Post
Topic
Board Mining software (miners)
Re: AOCLBF (was Phoenix Rising): Front End GUI to Phoenix/POCLBM
by
lvlrdka22
on 22/06/2011, 19:21:47 UTC
I have 5770 and 5850. According to GPU-Z (and some other sources), there are three temp sensors in each card. My sensors values for 5770: 71, 83 and 77. For 5850: 76, 82, 81.
Your monitoring seems to show values of the first sensors, which detect the temperature of a display controller. And these are the lowest values of all three.
MSI Afterburner has one general graph for each graphic card, they are called simply GPU1 temp and GPU2 temp. GPU-Z also has additional GPU temp graph for general GPU temp monitoring. I was surprised to know that both programs use different sensors to show general graphic card temperatures. It's the second sensor for 5770 and the first sensor for 5850. So temps they are showing are 83 and 76 respectively.
Anyway, last paragraph was kinda offtopic. I was just trying to elaborate what sensors are best to use. I propose second ones, they are showing the highest temperatures of the graphic cards. I could finally throw away that afterburner temps from my tray.
It's the first one that's the core temperature though. Not sure what the rest are.

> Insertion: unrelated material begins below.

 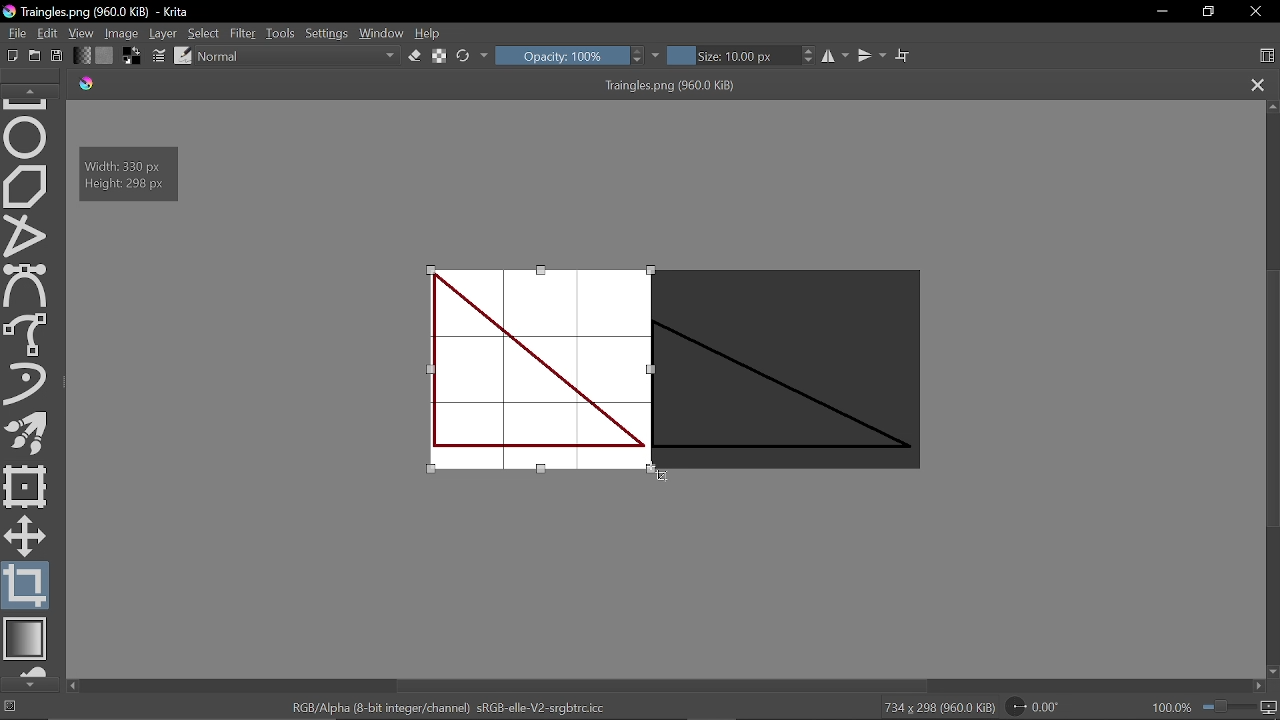 I want to click on Open new document, so click(x=35, y=56).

About drop-down menu after "Pause mining when GPU ..." — I happen to have three options for this: 0, second 0 and 3. Though I have two cards o,o
Huh, might be an extra space in your INI file or something, since OCL.dll clearly will only detect 2 cards, and it's not reporting a conflict in number of GPUs.

About clocks tab: I didn't quite get why do I have to click "Clock speed" every time I want to apply changes Smiley Same for "Fan speed". What about "Save settings" concept?
I did that for clock speeds in 1.7.

Hi! Is there a way for you to remove BIOS limit for all three (Core, Memory, Voltage)? Like a checkbox maybe (warning that it will remove BIOS limit may cause damage to card etc.)

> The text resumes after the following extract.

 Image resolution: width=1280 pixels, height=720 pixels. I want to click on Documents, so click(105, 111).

I was getting BSOD after a couple of minutes when I OCed using Afterburner and I tweaked my 5850 to 1010/300/1.25v. It seems since AOCLBF is running with the BIOS limit, when I go past that, it will BSOD. When I'm using the traditional command line, I did not have that issue. I was able to replicate the issue several times.

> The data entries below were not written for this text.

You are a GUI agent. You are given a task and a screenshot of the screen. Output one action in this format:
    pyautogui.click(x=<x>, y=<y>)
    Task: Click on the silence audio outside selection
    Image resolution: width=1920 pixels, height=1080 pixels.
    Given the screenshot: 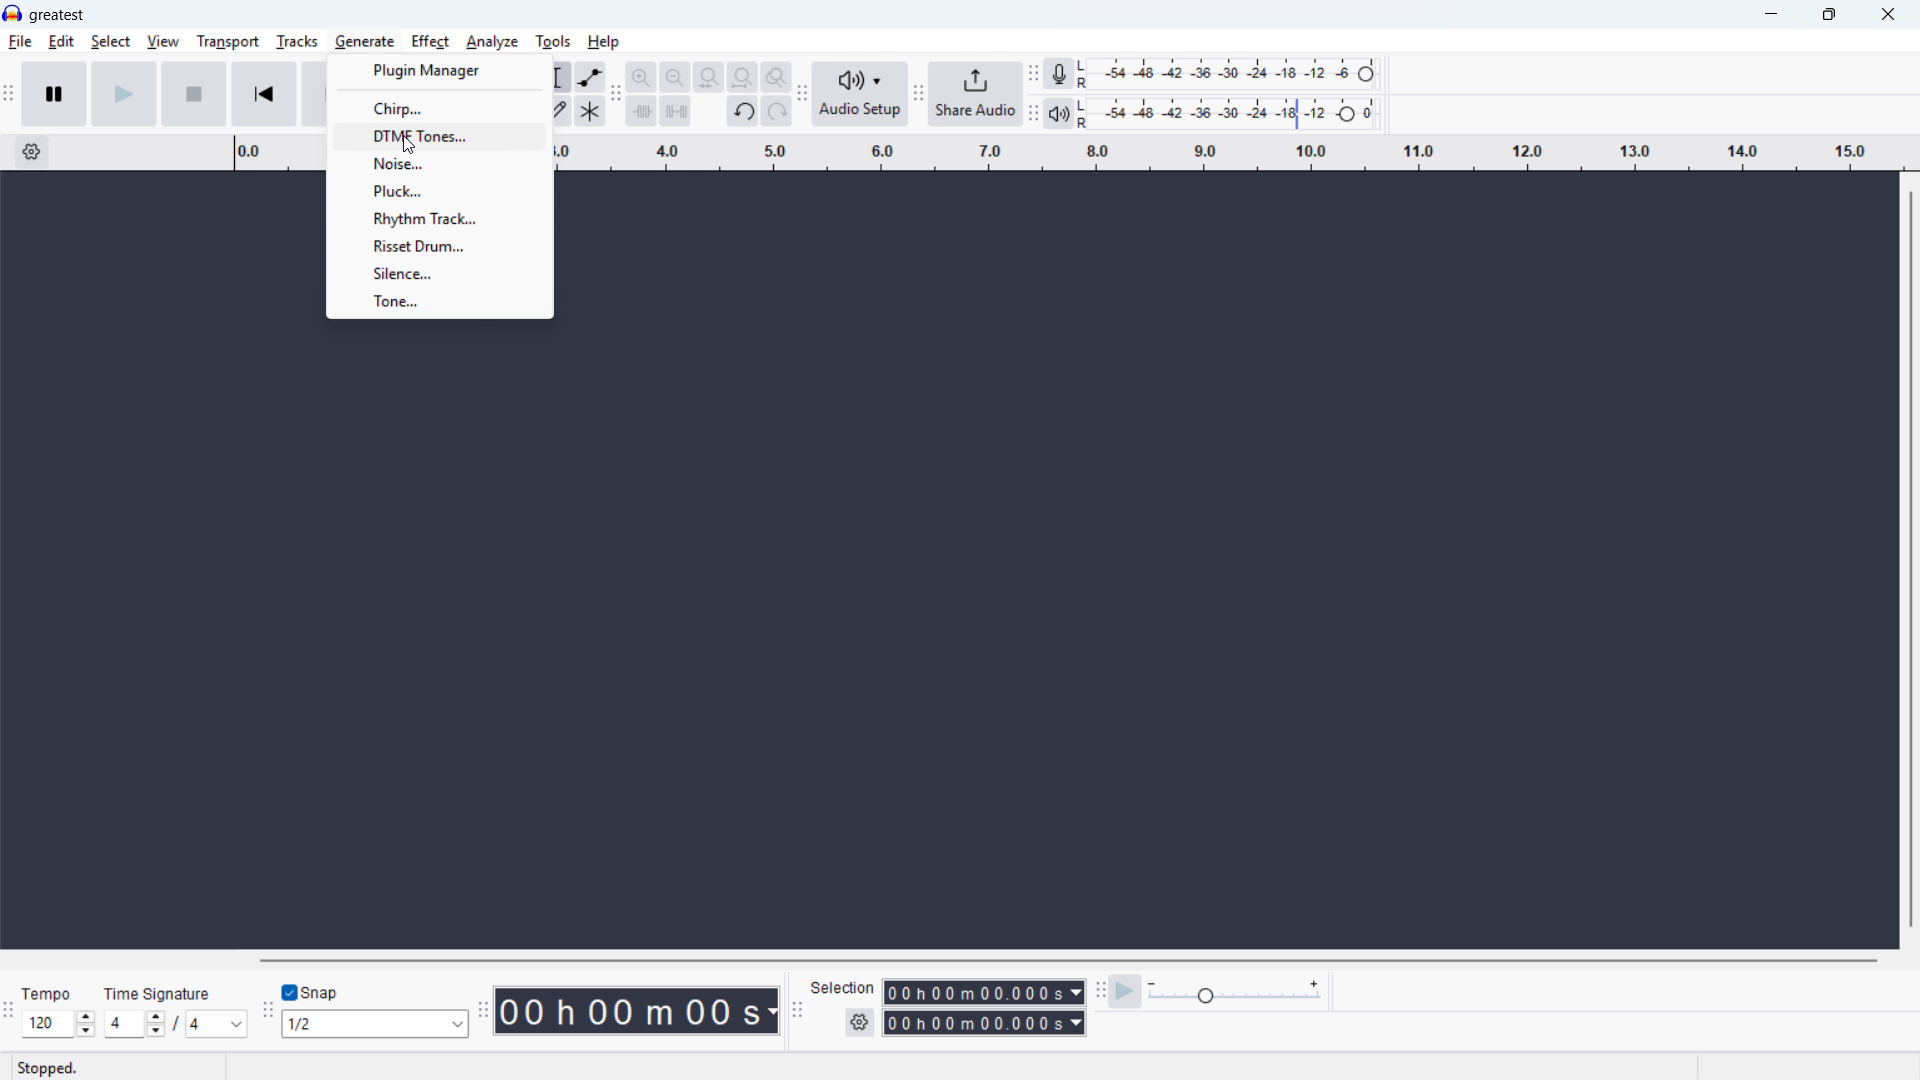 What is the action you would take?
    pyautogui.click(x=674, y=112)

Overall, when I keep my voltage at stock, do the usual OC, it's working fine, no BSOD. This is using AOCLBF alone. But together with Afterburner, I'm having the issue.
BIOS limit is just that, BIOS limit Undecided. Don't know how to bypass it. When trying to OC past it, the DLL/driver should have just tossed an error, and reset the clocks to the OC before BIOS limit.
Not sure about the BSOD thing, it might be fighting with Afterburner. Try not using more than one tool to OC.